Sunday Rest

“Break the conventions. Keep the Commandments.” G.K. Chesterton

On waking at half past four on a Sunday morning, a certain person found his mind racing with thoughts of work, and noticed a quick flush through the veins and a near ignition of the muscles to reach for that device which connects him to the office, the computer. That modern device has brought great progress, but tethers men in a new way to their places of toil even when safely resting in comfy beds miles from the office.  Added to this technological chain is that hand sized nuisance, the smart phone, which has interrupted too many meals on a certain plot of land to count over matters so trivial as not to be recalled. The Lady of the Manor has tried to relay to her non-compliant subjects that unless you hold the Keys to the Nuclear Arsenal, all matters can wait thirty minutes for a family meal to conclude, but alas, members continue to respond to summons from this device, as if the device, like a baby, knows when meals begin, and when to cause the said lady to nearly lose her tenuous composure.  She had, early on, been heard to declare, “All phones off the table!” which led to said subjects texting with the devices hidden under napkins in their laps, for she did not know that the subjects had mastered the art of blind texting. After discovering this skill, and nearly admitting it was quite a skill(!), she was heard to declare, “All phones out of the room!” which only led to said phones ringing out of reach with subjects running to see if NATO needed their advice over impending war matters, or more likely: whether X thought The Latest Favorite Movie had left the local theaters, and if so, where they might find it.

Anyway, back to the man tethered to his office: this computer and cell phone tethering has benefits. One can accomplish a great deal of work off-site, but it poses problems, and one of the major problems it poses is that it can easily lead to the breaking of one of the Ten Commandments, that is, the third commandment regarding the Sabbath rest.

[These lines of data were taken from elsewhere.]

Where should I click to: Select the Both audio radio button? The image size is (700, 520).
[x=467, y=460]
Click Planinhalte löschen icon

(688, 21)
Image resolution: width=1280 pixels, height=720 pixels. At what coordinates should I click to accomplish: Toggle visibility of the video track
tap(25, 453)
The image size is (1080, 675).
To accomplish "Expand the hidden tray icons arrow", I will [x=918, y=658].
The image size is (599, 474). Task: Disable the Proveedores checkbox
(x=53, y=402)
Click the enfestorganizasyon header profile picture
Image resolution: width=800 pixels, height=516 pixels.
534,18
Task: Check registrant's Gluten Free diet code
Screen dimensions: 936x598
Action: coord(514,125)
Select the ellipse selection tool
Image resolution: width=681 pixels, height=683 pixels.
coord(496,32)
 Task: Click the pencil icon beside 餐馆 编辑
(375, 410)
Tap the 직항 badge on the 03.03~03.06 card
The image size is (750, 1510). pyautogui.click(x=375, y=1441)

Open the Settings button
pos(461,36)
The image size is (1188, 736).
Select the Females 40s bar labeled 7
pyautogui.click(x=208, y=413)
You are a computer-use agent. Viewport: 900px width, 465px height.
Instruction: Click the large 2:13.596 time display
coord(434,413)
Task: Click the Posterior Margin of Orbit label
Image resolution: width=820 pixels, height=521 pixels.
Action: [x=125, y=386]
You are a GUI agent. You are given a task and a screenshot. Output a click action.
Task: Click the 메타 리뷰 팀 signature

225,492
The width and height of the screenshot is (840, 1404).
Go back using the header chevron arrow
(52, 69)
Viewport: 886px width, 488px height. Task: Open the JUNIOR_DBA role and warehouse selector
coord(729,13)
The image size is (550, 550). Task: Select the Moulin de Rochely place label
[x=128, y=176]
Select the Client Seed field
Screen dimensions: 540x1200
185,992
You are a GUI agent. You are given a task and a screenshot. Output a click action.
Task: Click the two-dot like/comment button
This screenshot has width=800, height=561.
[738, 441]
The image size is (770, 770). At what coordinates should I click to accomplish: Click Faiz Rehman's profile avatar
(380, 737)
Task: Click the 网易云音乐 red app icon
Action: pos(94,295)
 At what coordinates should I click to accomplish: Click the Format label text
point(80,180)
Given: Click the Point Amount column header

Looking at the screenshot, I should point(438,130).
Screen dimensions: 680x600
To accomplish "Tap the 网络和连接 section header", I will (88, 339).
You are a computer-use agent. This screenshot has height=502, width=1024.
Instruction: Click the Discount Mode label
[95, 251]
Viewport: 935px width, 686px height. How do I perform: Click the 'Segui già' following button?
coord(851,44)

It can be agreed that it is wrong to steal. God commanded that we must not take the property of others. It is also a commandment of God that adultery is wrong. All Catholics know that the bonds of marriage are sacred, and must not be broken. We can not pick and choose which commandment we are allowed to break, which leads to that forgotten commandment, the third commandment. With the advent of technology it has become too easy to break the third commandment which reads: “Remember the sabbath day, to keep it holy. Six days you shall labor, and do all your work; but the seventh day is a sabbath to the Lord your God; in it you shall not do any work.”  (From the Catechism of the Catholic Church) This commandment seems to have been thrown out in modern America. Stores are open and packed on Sundays, something unseen fifty years ago. Chick-fil-A is that great exception: all locations are locked up and closed on Sundays; yet they still have booming sales, indicating that companies can succeed in the marketplace and honor the third commandment.

God commanded the Sunday day of rest. Why He did, it is not for us to say, or we might say: it is not for us to judge! There are ten things He asked us, no, commanded us not to do. We might do a million other things on Sundays, as in, breaking the conventions. We may drink wine from golden goblets while sitting outdoors under a pink umbrella wearing a tiara and ballgown, but under no circumstance should we break the Sabbath rest by engaging in needless toil.

It is not easy in this age of technology to break away from the computer and phone, or from the allure of shopping (online shopping is difficult to avoid, as well, on this day), but it can be done.

Chick-fil-A shows us it is possible.